UPDATE: Average price for a gallon of gas has risen 14% since election until today 1-22-21.
When we left Texas for our mountain retreat on Jan 7th, we paid $1.63 for a gallon of gas in Austin, Texas. Gas has been cheap, dirt cheap. We can thank fracking and Trump for relief from Federal government regulations over the past four years. But cheap gas is about to end… perhaps forever.
The “green machine” is about to take office and here go gas prices up again most likely to double like the last time Biden was in the White House with Obama’s people.
Check the chart, in 2012 in the middle of the Obama-Biden administration, we were paying $3.63 a gallon. Gas is $2.00 a gallon cheaper today
No we didn’t make this chart up. Our source is— The U.S. Energy Information Government website.
A 20 gallon fill-up today costs $32.60. Under Obama-Biden the same fill-up cost was $72.60. That was inflation and will be inflation again. Unfortunately, Washington does not include energy in its “official inflation” figures.
The new “green” administration of President Biden will add to the coming inflation by choking off U.S. oil and gas production thereby reducing the supply. Americans are almost guaranteed to have dramatically higher gasoline, jet fuel, and heating oil prices as energy costs may double.

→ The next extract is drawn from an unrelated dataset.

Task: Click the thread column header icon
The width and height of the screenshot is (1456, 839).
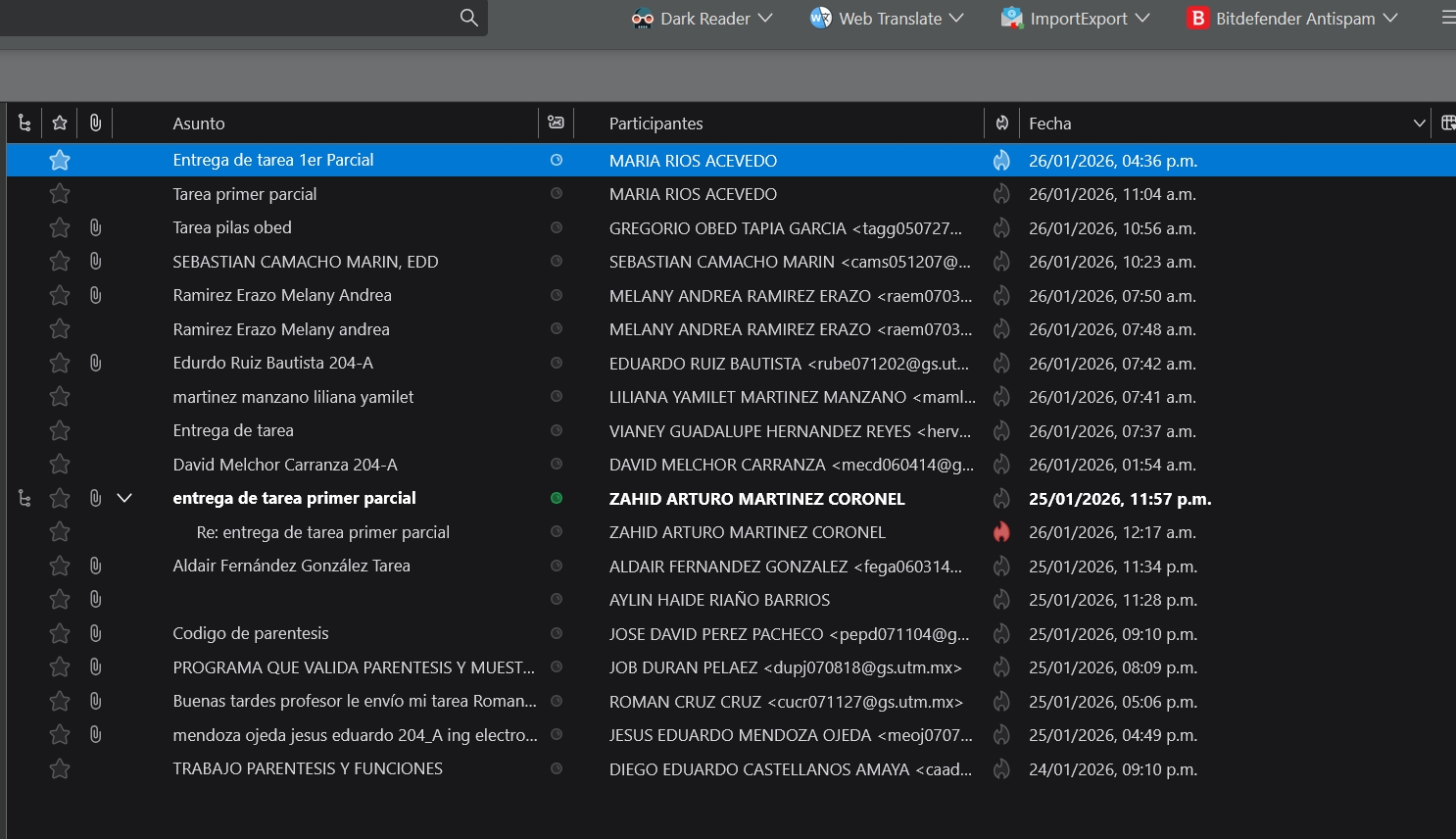Action: (x=24, y=123)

The View from the Oil Fields of West Texas
We drove halfway across Texas yesterday from Austin to the mountains of New Mexico. We wove through an incalculable number of old oil pumps and new windmills.
We can report that the oil pumps are still running, but we did not see one single fracking project or a single drilling platform. For the first time in a decade, it was silent in the oil patch.
Everywhere, equipment was idle. The March Coronavirus crash in oil prices and the pandemic lockdowns have already wiped out $54 Billion Dollars of debt.
On October 14, 2020, Forbes reported—
“Bankruptcies abound in America’s oilpatch. So far this year 40 oil exploration and production companies have gone under, according to analysis from lawfirm Haynes & Boone, involving $54 billion in debt. The biggest failure so far, with $11.8 billion in debt remains Chesapeake Energy More Chapter 11s are coming.“
The disappearance of capital, the restructuring of debt, the loss of jobs and wages echo across the quiet oil fields. Newly built buildings for companies supporting the oil boom are empty and have been boarded over already.
Back in Austin— Tesla, Oracle, Amazon, Microsoft, Apple, Dell, and IBM are building new facilities. Their booming industries are hiring the world’s brightest minds and moving them to Austin.
On the way out of town, the tents of the homeless had again popped up on street corners and at every highway underpass. No home, no friends, no family, no place to go for the holidays. The bust. It’s ugly.
Texas Booms and Busts
Texas has always been a tale of two cities, a place where the oil booms and busts, meet the cities and the wide open plains. The cotton we wear and much of the bread we eat started it’s journey to us from the cotton fields and wheat fields of West Texas.
From oil fields to windmills, Texas somehow always remains at the heart of the energy business powering America— and the food business feeding the world.
Costly and Long Time Frame to Green Energy
It’s a long, slow transition for the world to adopt green energy. It will take 20 years, 30 years, maybe 50 years to complete. Meanwhile, we’ll be dependent on this country’s God-given blessings of cheap energy that comes out of the ground.
Don’t be fooled into thinking the greening of America will be cheap or quick. As the cost of gasoline rises to $2, then $3, then $4 a gallon, we need to remember that progressives moving back into the White House in January will reimpose strict regulations and limitations that will cost us dearly to go green.
During a continuing pandemic and an economic bust, can we afford to take away America’s unique marketing advantage of high productivity and cheap energy for manufacturers?
Up north, the cost of moving away from the use of heating oil will be prohibitively expensive. I can promise you that those diesel trucks rolling down the highway won’t be running on batteries in my lifetime. Fuel oil runs trucks, trucks move everything in America.
Green Energy Has Extreme Limitations
Energy is never cheap, never without limitations, and always determines the winning and losing industries— and where manufacturing will be located. There won’t be less pollution for steel made in China either.
As I passed by a lone field of solar panels that were covered with West Texas red dirt, I was reminded that today is the shortest day of the year. It was so cloudy and foggy that little power could possibly be generated by solar cells. Then the night comes and the solar panels are useless. What then powers the lights, internet, computers, TVs, and street lights at night?
In the heart of Texas today a blue norther was providing plenty of wind for the windmills, but what happens on days when there is no wind at all? The giant white wind turbines sit still produce nothing, nada.
Before we turn off all the generators driven by clean, cheap natural gas let’s take all the facts into consideration.
The one question we should be asking Tesla is this— when you plug those electric cars in every night, where will the electricity come from?